Recommandation du comité
Recommandation du comité- 1201. Au vu des conclusions qui précèdent, le comité invite le conseil d’administration à approuver les recommandations suivantes:
- a) Notant que le système de retenue des cotisations à la source dans la société Hydrobudowa-6 SA aurait été unilatéralement modifié depuis janvier 2002, le comité demande au gouvernement d’intercéder auprès des parties (dans le cadre de la reprise de la procédure ou d’une autre façon) en vue de rétablir la retenue des cotisations à la source telle qu’elle existait auparavant, et de le tenir informé de l’évolution de la situation à cet égard.
- b) Le comité s’attend à ce que les mesures prises actuellement par le gouvernement accéléreront effectivement les procédures judiciaires engagées par M. Sylwester Fastyn, président du syndicat d’entreprise NSZZ «Solidarnosc», pour la réintégration dans son poste de travail, et par M. Henryk Kwiatkowski, membre du comité exécutif syndical, pour la reconnaissance de l’invalidité de son licenciement, et demande au gouvernement de le tenir informé de l’évolution des procédures ainsi que de leur résultat final.
- c) Le comité demande au gouvernement d’intercéder auprès des parties pour faire en sorte que M. Sylwester Fastyn, qui a conservé son poste de président du syndicat, puisse exercer ses activités syndicales sans nouvelle ingérence de la part de l’employeur, et en particulier rester dans le bureau du syndicat sans devoir être accompagné d’un employé. Le comité demande à être tenu informé à cet égard.

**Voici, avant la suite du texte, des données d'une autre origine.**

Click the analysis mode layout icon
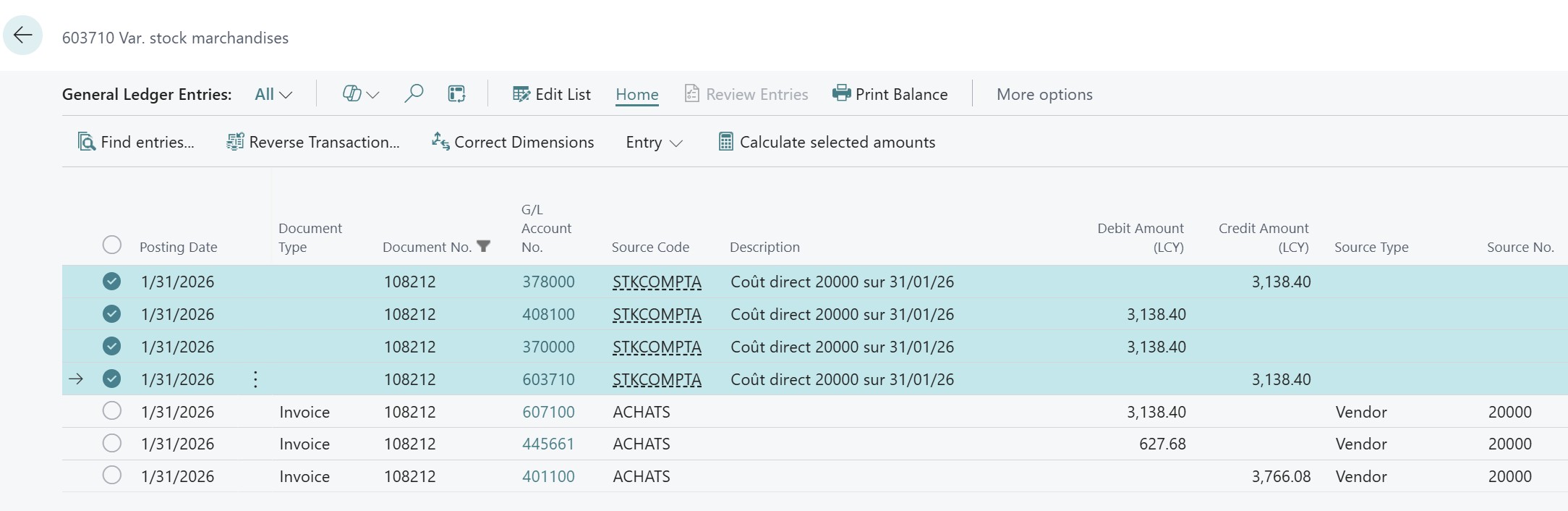The image size is (1568, 511). (x=456, y=94)
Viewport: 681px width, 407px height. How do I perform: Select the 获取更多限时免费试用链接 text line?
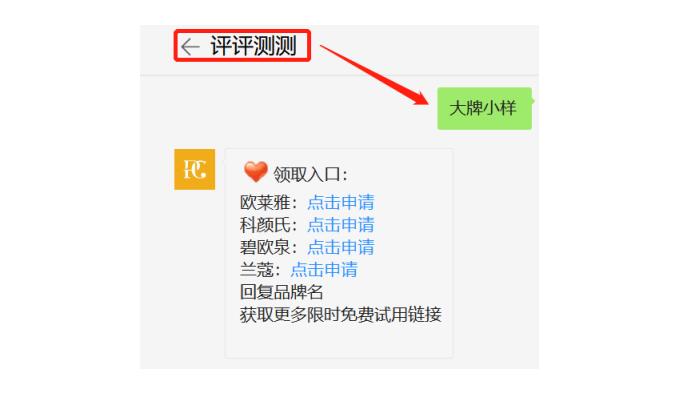[340, 314]
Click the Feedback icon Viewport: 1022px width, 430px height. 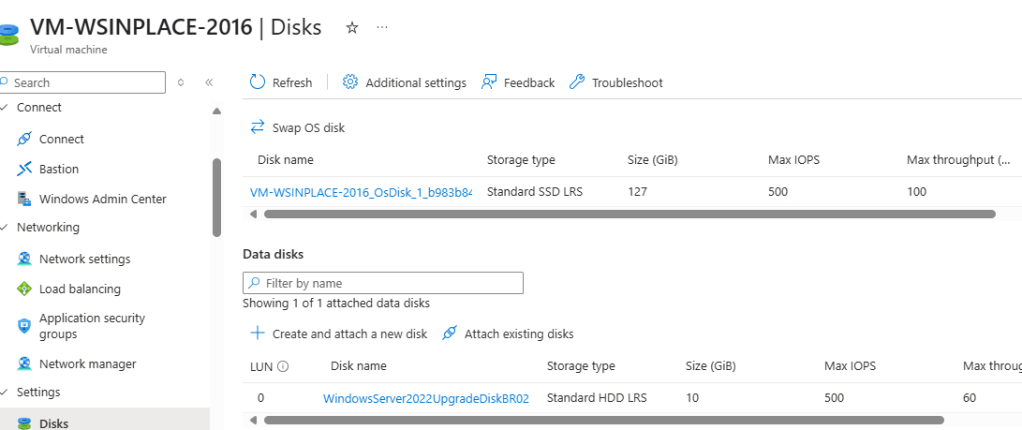[489, 83]
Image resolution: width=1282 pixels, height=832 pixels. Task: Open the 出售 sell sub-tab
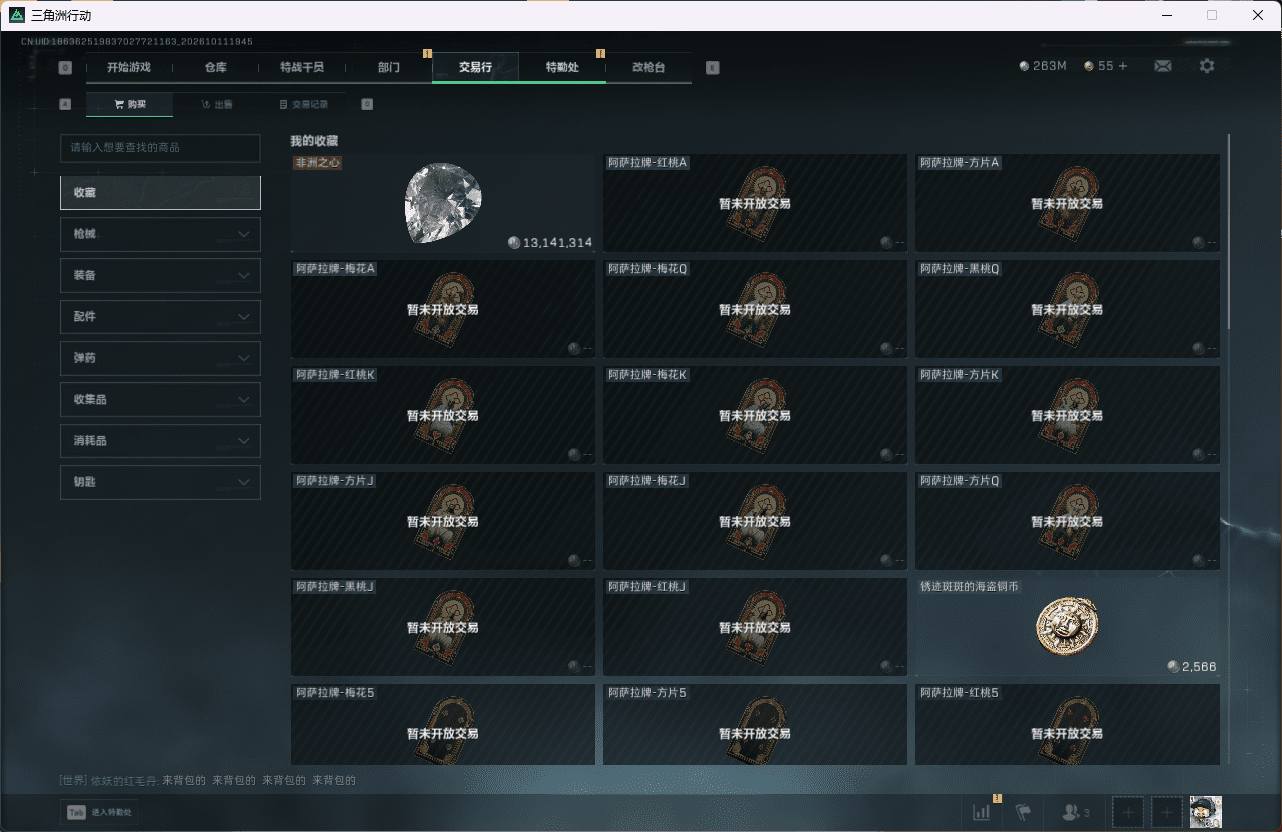pyautogui.click(x=216, y=104)
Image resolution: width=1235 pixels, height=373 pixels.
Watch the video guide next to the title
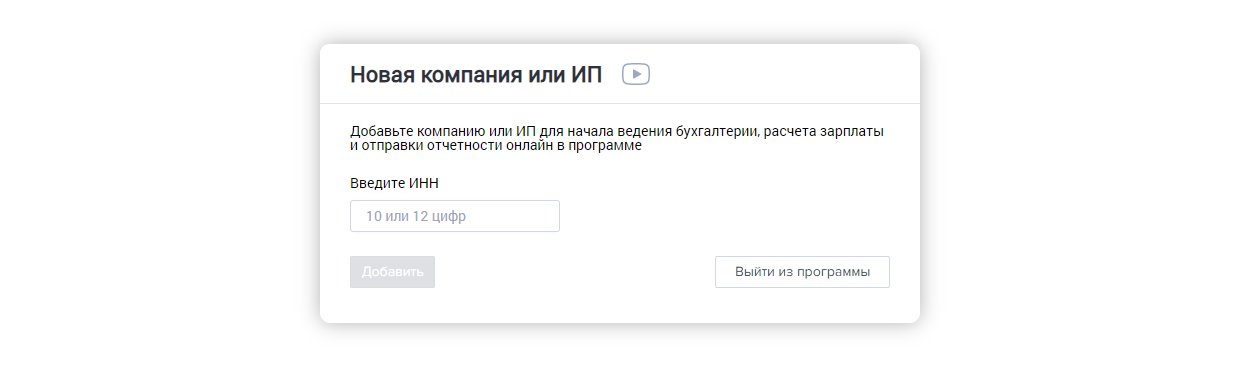click(636, 74)
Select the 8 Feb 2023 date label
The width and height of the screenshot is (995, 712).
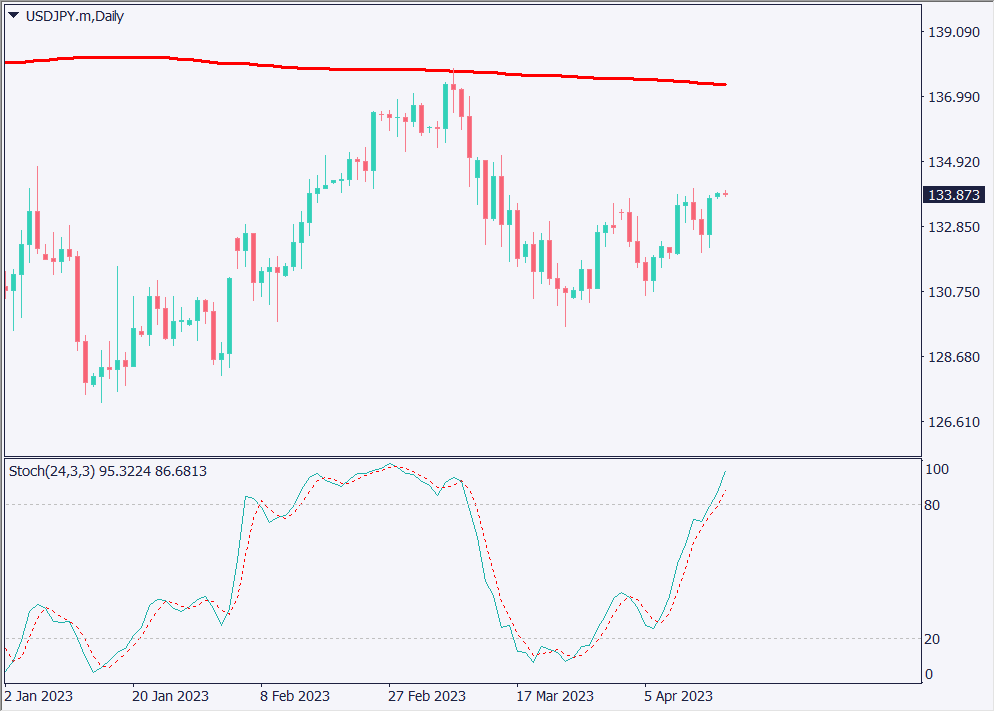(295, 695)
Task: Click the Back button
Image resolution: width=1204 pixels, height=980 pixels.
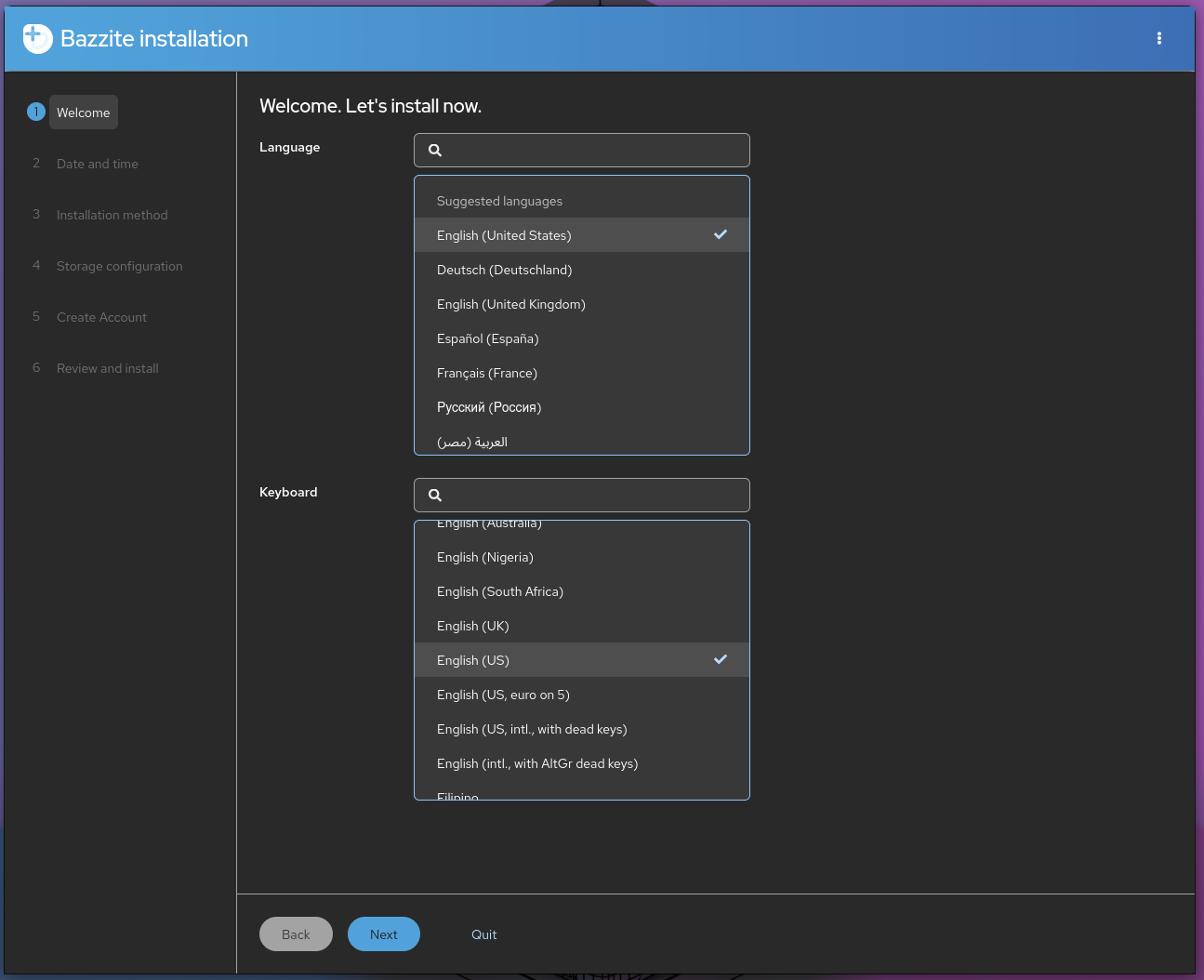Action: click(x=296, y=934)
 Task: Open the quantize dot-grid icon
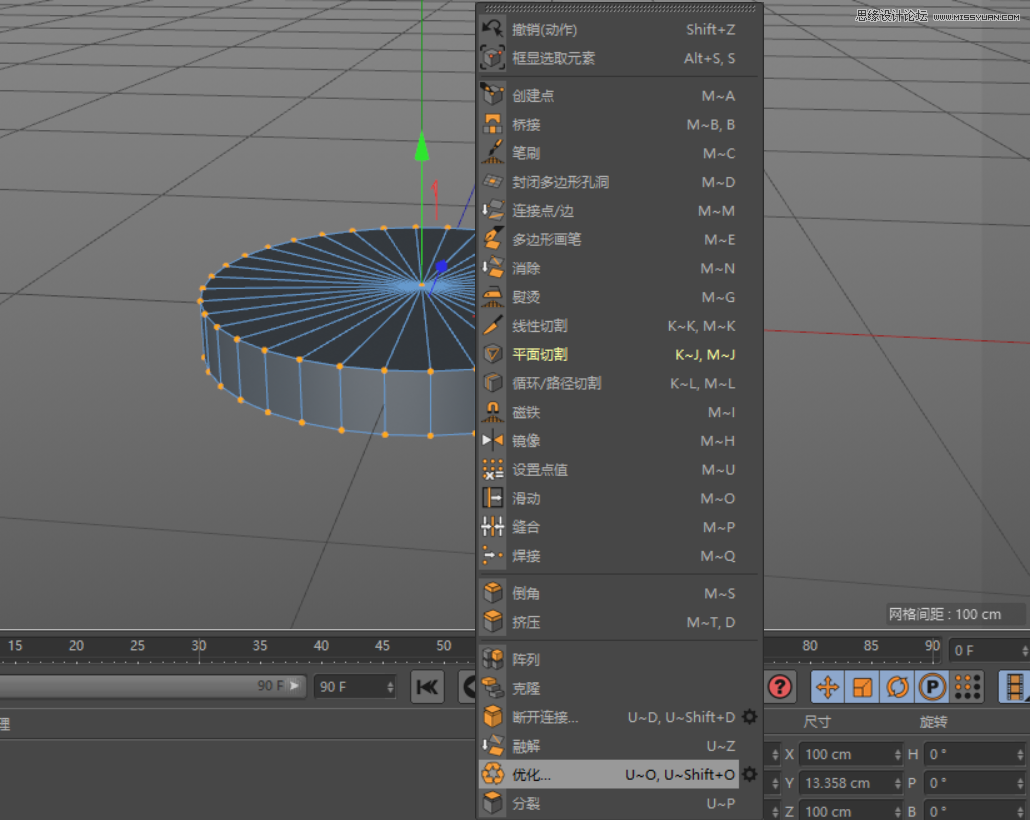click(966, 687)
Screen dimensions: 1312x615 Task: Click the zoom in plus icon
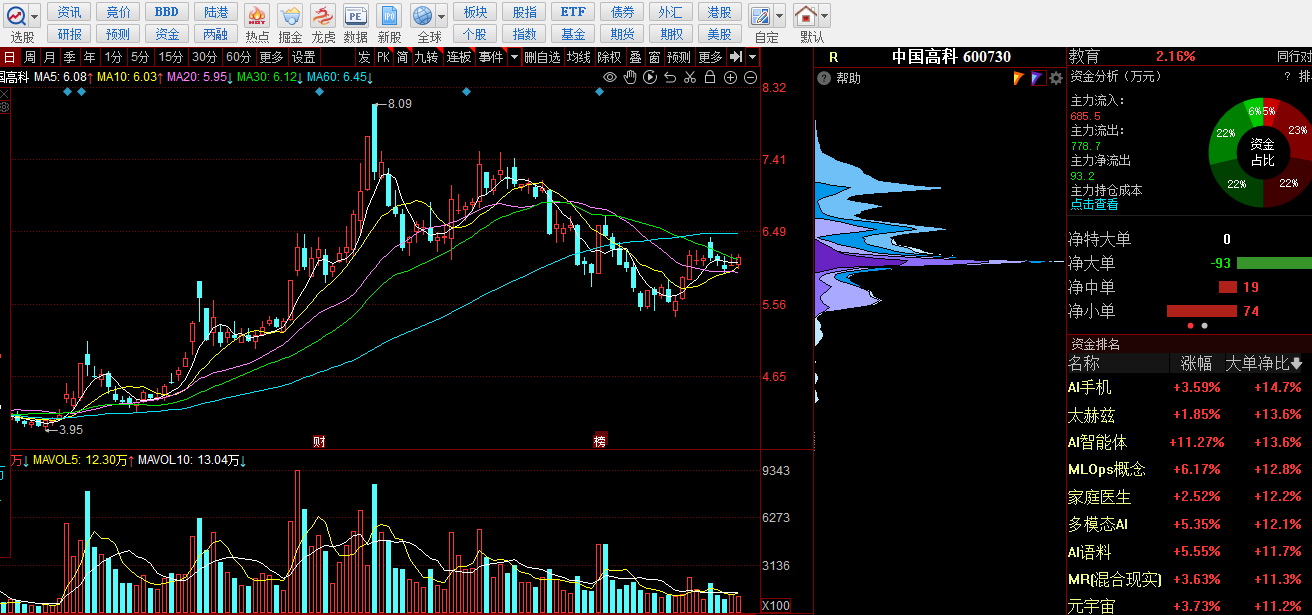point(731,78)
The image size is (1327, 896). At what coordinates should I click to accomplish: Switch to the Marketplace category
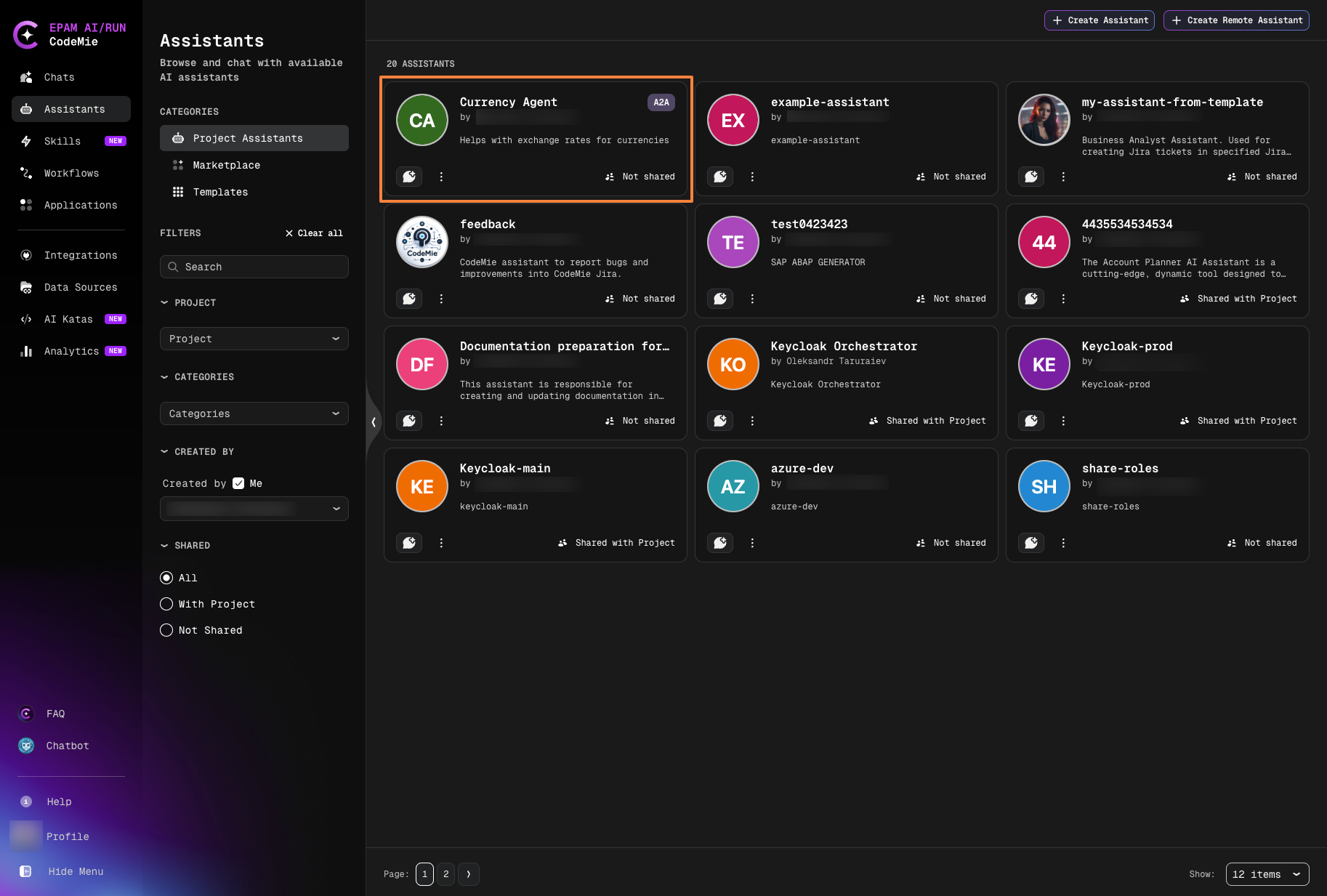point(226,165)
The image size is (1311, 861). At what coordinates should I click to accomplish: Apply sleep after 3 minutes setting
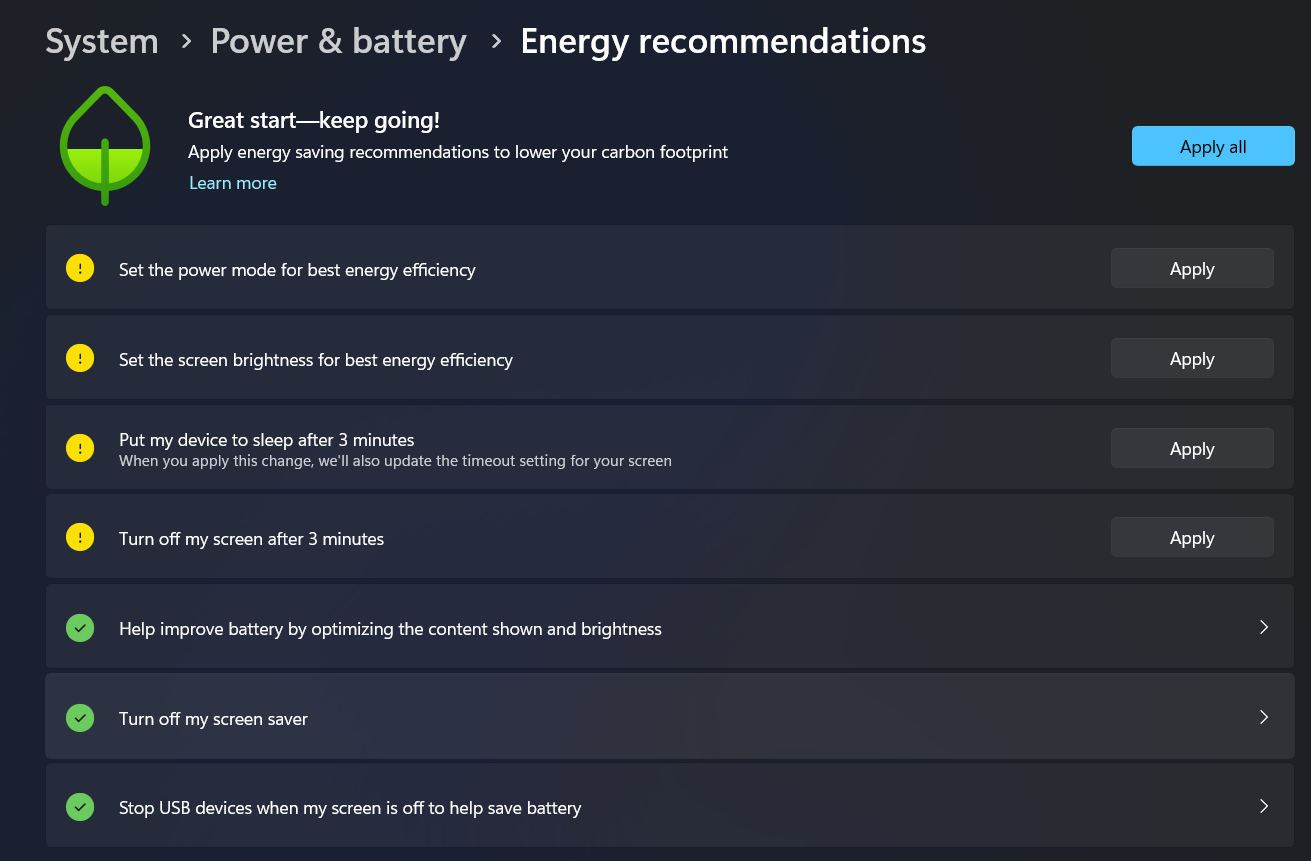(1192, 449)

- d) Le comité demande au gouvernement de prendre dès que possible toutes les mesures nécessaires en vue d’établir des procédures promptes, impartiales et considérées comme telles par les parties concernées, afin d’assurer que les responsables et membres syndicaux aient droit à un recours effectif auprès des tribunaux nationaux compétents pour des actes de discrimination antisyndicale. Le comité demande à être tenu informé de l’évolution de la situation à cet égard.